[[ SUPPLIED ENTRIES, beginning ]]

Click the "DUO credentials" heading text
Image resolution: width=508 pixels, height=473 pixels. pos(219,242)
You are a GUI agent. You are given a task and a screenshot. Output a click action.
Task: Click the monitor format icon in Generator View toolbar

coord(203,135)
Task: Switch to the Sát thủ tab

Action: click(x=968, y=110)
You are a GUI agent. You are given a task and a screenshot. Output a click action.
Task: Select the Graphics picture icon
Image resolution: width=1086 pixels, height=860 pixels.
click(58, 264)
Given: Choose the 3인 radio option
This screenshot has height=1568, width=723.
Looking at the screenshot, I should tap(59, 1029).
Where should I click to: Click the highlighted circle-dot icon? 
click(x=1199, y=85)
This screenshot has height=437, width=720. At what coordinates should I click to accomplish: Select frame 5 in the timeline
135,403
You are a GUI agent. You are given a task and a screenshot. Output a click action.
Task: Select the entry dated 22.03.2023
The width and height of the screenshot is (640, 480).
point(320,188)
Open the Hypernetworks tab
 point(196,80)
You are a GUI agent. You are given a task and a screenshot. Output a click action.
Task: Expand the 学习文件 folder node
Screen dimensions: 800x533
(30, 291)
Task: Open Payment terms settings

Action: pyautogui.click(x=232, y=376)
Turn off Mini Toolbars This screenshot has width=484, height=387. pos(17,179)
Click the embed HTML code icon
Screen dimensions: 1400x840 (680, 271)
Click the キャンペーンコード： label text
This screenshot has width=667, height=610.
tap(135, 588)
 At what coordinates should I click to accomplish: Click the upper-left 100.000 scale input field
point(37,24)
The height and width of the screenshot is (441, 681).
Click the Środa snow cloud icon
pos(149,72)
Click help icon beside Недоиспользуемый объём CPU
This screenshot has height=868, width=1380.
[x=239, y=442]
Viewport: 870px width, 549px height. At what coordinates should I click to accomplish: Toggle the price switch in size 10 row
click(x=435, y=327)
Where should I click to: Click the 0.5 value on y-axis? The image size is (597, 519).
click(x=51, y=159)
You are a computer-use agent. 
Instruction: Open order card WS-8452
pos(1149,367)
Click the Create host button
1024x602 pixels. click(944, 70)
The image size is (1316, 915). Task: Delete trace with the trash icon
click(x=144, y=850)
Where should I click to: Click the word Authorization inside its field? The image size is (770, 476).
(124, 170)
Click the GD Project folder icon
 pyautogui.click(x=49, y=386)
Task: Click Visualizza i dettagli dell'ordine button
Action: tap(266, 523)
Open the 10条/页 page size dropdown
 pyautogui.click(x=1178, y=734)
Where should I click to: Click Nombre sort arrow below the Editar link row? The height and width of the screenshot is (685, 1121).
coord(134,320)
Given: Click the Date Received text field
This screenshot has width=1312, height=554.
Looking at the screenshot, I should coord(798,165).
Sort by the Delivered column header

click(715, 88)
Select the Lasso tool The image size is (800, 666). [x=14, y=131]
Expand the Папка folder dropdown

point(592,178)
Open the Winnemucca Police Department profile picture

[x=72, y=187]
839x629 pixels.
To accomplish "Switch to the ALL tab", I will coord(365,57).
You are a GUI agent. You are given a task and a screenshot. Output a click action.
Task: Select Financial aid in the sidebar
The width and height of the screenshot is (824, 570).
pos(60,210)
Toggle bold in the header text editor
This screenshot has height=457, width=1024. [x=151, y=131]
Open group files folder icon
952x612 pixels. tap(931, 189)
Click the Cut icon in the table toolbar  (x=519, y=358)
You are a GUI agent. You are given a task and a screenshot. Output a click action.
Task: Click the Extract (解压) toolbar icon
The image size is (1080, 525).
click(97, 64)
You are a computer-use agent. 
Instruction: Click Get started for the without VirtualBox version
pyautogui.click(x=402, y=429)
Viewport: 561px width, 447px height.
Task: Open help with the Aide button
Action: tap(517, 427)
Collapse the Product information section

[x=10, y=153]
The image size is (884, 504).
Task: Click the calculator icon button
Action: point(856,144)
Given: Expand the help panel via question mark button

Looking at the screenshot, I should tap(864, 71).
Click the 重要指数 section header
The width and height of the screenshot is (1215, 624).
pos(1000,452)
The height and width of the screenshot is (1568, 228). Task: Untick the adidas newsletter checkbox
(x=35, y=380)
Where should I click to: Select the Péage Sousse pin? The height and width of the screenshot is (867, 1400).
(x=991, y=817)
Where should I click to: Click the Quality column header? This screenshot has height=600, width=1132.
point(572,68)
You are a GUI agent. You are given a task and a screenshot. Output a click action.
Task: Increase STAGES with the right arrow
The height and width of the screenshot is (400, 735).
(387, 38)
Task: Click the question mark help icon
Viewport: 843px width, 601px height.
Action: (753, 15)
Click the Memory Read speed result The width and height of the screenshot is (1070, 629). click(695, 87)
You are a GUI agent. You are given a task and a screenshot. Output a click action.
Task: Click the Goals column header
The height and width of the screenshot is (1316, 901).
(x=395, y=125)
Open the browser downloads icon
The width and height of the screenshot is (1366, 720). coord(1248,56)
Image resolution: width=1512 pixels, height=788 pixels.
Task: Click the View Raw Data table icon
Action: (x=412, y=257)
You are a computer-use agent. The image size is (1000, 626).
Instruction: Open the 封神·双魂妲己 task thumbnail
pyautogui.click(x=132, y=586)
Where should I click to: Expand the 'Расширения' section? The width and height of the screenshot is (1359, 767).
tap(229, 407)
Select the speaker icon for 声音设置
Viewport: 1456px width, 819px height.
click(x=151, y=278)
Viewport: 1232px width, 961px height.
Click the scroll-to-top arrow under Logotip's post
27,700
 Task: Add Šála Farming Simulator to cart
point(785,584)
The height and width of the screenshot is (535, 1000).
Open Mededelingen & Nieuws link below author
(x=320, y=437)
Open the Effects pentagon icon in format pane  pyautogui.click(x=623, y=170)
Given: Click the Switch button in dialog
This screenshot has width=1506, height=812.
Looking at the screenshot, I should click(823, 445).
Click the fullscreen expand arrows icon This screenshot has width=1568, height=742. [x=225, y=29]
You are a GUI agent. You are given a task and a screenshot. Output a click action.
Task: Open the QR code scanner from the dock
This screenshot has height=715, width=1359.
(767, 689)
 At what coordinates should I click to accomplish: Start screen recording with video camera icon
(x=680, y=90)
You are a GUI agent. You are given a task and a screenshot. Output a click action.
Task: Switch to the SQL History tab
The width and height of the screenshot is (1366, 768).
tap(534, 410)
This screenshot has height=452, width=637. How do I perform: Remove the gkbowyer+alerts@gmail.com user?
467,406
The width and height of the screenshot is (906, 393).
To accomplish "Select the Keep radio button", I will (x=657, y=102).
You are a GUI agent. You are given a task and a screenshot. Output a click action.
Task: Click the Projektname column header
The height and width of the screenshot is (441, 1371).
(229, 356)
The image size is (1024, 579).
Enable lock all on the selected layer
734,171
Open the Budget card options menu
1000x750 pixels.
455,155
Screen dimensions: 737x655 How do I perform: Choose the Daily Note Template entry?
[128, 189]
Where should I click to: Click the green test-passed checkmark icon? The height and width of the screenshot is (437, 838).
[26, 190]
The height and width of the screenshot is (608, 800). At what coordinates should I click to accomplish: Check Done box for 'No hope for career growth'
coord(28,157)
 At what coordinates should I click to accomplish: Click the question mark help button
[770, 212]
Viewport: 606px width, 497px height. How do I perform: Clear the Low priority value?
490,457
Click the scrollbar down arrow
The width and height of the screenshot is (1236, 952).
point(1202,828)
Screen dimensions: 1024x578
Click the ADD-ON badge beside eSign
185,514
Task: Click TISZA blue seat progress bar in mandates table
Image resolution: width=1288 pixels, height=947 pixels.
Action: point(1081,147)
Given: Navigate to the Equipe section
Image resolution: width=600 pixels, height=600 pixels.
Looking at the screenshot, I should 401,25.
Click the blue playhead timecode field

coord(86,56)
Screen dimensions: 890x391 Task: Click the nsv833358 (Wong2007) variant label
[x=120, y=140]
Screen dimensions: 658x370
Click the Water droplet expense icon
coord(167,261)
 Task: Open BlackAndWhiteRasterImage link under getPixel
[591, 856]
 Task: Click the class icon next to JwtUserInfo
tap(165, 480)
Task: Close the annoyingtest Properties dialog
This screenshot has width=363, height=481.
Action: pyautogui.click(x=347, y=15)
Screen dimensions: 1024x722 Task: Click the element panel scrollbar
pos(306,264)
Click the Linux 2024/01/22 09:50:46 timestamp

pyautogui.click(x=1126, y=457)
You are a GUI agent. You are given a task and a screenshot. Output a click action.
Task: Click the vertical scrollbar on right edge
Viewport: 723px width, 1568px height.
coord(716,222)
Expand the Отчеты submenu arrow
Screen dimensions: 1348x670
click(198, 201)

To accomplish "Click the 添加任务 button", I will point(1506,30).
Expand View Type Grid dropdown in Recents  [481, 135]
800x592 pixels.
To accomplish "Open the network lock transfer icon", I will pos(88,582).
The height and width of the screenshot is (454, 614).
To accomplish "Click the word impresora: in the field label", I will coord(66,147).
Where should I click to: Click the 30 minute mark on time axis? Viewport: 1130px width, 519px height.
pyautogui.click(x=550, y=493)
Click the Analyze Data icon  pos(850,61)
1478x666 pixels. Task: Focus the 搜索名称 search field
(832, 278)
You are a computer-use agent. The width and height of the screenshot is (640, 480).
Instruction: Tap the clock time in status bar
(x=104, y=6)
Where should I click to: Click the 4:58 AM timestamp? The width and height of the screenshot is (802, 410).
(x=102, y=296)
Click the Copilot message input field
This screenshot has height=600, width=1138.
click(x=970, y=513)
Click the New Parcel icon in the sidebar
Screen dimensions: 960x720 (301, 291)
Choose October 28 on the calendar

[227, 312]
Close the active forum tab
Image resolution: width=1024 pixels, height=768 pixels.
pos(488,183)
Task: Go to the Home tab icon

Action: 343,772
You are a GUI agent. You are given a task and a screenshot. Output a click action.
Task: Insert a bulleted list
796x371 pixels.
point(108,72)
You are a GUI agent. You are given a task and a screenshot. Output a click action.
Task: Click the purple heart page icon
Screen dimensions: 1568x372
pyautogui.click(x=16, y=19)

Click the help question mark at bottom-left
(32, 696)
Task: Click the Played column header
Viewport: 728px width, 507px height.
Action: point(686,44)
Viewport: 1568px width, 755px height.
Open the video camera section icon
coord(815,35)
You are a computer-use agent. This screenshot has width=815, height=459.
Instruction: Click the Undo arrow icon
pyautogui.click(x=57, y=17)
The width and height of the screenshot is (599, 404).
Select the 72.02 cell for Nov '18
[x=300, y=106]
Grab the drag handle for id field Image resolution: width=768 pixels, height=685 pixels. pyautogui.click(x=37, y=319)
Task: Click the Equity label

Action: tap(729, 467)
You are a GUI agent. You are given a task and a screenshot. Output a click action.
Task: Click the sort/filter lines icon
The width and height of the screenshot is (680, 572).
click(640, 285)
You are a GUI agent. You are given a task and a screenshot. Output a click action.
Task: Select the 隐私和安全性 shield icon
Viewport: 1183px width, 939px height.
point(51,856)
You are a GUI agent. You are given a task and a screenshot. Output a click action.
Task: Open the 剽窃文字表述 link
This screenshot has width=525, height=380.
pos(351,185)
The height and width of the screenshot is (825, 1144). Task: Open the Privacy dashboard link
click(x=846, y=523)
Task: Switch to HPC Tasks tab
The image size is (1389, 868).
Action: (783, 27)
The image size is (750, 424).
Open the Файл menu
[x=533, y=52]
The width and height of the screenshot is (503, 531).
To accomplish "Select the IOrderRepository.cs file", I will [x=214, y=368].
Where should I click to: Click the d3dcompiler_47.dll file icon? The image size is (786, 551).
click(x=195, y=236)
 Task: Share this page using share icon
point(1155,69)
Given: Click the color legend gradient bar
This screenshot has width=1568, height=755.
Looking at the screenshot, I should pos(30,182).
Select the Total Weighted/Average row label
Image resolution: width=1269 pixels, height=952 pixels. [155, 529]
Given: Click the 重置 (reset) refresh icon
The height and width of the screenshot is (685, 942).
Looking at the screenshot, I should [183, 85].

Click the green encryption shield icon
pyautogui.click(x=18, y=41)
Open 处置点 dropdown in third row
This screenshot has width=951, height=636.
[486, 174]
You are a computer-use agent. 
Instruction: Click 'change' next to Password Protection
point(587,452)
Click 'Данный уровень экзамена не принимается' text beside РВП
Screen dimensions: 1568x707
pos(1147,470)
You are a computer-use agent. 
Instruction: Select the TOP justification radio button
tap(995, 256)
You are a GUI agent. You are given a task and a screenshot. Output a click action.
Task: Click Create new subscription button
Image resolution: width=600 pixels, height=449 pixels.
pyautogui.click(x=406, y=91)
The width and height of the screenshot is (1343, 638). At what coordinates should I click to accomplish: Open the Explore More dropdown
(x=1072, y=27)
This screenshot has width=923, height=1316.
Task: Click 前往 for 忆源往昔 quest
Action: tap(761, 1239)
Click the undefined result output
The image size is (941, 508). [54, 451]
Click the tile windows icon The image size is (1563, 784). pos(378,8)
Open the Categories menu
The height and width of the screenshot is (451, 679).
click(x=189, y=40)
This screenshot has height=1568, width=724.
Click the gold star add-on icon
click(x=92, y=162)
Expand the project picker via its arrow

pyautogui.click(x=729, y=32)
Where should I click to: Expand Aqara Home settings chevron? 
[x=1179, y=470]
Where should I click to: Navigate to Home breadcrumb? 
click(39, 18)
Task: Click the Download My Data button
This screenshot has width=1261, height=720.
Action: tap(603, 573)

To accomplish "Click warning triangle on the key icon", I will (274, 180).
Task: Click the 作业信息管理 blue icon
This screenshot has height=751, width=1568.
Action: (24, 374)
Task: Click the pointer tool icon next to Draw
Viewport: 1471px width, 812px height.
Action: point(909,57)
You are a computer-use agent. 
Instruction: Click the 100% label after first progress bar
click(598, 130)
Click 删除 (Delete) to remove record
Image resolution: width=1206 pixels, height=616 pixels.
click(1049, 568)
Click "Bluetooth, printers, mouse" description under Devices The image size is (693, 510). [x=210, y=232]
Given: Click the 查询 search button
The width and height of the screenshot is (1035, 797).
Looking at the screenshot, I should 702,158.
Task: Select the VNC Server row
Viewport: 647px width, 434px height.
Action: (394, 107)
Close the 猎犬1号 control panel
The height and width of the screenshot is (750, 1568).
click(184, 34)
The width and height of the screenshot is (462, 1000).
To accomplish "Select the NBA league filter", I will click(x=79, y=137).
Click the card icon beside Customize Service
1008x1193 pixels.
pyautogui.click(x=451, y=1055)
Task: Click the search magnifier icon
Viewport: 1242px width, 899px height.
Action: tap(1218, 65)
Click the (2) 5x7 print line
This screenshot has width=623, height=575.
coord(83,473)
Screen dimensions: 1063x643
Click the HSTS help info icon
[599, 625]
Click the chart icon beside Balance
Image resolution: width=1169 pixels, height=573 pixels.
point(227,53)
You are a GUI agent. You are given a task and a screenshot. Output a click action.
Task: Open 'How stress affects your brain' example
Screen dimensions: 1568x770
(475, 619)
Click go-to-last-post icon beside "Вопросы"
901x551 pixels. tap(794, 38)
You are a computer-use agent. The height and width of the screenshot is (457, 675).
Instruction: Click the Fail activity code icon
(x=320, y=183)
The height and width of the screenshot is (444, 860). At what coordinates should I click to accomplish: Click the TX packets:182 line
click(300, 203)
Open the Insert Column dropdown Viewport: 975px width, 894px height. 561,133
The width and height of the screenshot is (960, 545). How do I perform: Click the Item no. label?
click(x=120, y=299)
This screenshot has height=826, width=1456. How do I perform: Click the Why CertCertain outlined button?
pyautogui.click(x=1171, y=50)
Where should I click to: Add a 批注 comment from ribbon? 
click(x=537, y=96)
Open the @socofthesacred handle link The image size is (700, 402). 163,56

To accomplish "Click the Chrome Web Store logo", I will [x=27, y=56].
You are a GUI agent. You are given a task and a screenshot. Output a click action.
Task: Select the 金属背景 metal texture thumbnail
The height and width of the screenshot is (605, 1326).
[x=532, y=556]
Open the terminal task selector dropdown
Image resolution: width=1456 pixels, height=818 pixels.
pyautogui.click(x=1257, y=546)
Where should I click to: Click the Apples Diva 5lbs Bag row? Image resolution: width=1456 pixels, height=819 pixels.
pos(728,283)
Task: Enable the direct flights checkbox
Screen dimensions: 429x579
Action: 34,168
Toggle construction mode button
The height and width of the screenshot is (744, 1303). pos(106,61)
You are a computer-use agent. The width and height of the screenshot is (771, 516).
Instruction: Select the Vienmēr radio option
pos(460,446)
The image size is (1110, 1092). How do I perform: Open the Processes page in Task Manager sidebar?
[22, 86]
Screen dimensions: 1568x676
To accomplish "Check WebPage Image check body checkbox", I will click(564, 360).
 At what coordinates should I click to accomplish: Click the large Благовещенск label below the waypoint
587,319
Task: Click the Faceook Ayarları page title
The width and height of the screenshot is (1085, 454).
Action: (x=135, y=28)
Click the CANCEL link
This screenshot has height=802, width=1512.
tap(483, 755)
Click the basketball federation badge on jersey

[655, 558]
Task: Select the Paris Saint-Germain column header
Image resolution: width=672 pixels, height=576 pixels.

[[ SUPPLIED ENTRIES, end ]]

__TASK DESCRIPTION__:
In the records above, find the line containing "Given: Choose the 3인 radio option" and restate word for word every line from the first through that one.

__ANSWER TO THE EXERCISE__:
Click the "DUO credentials" heading text
Image resolution: width=508 pixels, height=473 pixels. pos(219,242)
You are a GUI agent. You are given a task and a screenshot. Output a click action.
Task: Click the monitor format icon in Generator View toolbar

coord(203,135)
Task: Switch to the Sát thủ tab

Action: click(x=968, y=110)
You are a GUI agent. You are given a task and a screenshot. Output a click action.
Task: Select the Graphics picture icon
Image resolution: width=1086 pixels, height=860 pixels.
click(58, 264)
Given: Choose the 3인 radio option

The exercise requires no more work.